**Testo di lettura**
Il prestito con cessione del quinto viene rimborsato regolarmente dal datore di lavoro di chi ha chiesto il prestito. Ma cosa succede alla cessione in caso di licenziamento? E se invece il dipendente si dimette? Ecco quali sono le regole da seguire e quali le differenze che esistono tra lavoratori del settore pubblico e quello privato.
In questo articolo si parla di:
Cosa succede alla cessione del quinto in caso di licenziamento
Uno degli aspetti che può differenzia i prestiti con cessione del quinto dai prestiti personali è la modalità di rimborso del finanziamento. Quando si firma una cessione del quinto è il datore di lavoro di chi chiede il finanziamento che trattiene e versa la rata alla banca o alla finanziaria che hanno concesso il prestito.
Se il lavoratore viene licenziato oppure se si dimette viene meno il rapporto di lavoro e quindi non esiste più la figura del datore che ha il compito di rimborsare le rate. Il licenziamento o le dimissioni non cancellano comunque il prestito, che deve continuare a essere rimborsato.

**Compito da svolgere**
Prosegua il testo sulla cessione del quinto in caso di licenziamento o dimissioni, riprendendo subito dopo la sua ultima frase.

**Voci**
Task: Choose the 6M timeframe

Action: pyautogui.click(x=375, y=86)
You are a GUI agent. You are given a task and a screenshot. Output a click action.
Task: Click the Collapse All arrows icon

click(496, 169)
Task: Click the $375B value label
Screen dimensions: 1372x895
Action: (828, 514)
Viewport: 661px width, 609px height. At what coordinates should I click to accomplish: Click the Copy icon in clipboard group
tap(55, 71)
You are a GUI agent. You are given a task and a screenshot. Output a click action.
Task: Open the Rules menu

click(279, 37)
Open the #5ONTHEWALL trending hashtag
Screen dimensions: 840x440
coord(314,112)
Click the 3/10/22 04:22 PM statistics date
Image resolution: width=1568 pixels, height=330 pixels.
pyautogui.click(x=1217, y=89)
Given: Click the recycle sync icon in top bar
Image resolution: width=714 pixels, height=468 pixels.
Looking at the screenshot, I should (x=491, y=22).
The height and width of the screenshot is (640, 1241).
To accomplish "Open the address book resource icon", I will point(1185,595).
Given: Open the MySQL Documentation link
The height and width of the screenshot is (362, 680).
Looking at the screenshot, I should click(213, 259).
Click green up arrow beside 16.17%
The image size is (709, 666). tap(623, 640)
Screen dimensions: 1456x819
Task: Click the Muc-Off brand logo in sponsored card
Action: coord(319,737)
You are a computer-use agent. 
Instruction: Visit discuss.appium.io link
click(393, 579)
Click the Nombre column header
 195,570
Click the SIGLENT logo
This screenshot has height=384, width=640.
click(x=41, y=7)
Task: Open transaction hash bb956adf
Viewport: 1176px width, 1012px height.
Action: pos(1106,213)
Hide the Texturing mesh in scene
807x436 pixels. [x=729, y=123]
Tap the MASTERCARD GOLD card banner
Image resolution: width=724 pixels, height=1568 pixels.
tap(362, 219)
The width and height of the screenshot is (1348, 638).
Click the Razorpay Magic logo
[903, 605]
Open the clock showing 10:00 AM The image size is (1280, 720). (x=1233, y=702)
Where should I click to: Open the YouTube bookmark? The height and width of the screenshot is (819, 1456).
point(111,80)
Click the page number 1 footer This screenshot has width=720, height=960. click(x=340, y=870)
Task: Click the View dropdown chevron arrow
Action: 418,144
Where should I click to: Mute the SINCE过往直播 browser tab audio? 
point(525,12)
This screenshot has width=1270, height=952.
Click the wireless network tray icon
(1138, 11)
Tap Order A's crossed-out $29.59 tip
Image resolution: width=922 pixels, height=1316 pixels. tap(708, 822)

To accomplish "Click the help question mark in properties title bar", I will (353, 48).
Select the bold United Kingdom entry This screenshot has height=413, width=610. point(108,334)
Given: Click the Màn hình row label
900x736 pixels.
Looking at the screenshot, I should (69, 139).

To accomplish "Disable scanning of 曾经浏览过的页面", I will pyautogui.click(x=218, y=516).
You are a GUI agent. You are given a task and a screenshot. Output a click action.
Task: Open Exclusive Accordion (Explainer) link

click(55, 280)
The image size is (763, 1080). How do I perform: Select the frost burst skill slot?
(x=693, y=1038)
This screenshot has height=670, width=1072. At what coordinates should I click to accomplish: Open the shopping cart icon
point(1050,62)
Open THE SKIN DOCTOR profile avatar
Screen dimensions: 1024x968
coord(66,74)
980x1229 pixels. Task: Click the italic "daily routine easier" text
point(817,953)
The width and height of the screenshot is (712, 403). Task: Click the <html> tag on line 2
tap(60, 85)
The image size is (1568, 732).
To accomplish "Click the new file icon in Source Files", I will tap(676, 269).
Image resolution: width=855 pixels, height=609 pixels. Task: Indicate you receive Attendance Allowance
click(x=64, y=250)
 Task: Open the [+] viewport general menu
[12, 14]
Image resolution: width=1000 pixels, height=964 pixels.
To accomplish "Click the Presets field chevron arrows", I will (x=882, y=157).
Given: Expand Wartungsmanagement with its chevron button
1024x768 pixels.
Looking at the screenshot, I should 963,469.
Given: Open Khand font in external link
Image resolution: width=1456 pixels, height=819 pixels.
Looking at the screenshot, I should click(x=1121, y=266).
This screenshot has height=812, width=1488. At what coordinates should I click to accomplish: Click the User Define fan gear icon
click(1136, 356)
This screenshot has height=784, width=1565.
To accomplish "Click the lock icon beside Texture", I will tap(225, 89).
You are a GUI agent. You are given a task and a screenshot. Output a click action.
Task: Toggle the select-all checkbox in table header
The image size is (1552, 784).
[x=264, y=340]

**Esito del compito**
A seconda delle circostanze che portano a interrompere il rapporto di lavoro entrano in gioco:
- il vincolo sul TFR dei lavoratori dipendenti del settore privato;
- la polizza assicurativa;
- gli eventuali nuovi datori di lavoro.
Cosa succede ai dipendenti privati
I dipendenti privati possono essere licenziati per vari motivi. I più frequenti sono:
- il fallimento o la chiusura dell’azienda;
- la giusta causa;
- il giustificato motivo soggettivo.
Se il licenziamento è dovuto a motivi relativi all’azienda (fallimento o chiusura) il debito residuo viene coperto per intero dalla polizza assicurativa che tutela il debitore dal rischio di perdere il posto di lavoro. La polizza rischio impiego può prevedere o meno l’opzione di rivalsa nei confronti del debitore.
Nelle polizze che non prevedono l’opzione di rivalsa la persona che ha chiesto il finanziamento non deve preoccuparsi di nulla: la compagnia salda il debito residuo e non c’è alcun obbligo nei confronti dell’assicurazione. Nelle polizze in cui è prevista l’opzione di rivalsa, invece, la compagnia assicurativa può chiedere alla persona debitrice il rimborso della somma versata all’istituto che aveva concesso il finanziamento.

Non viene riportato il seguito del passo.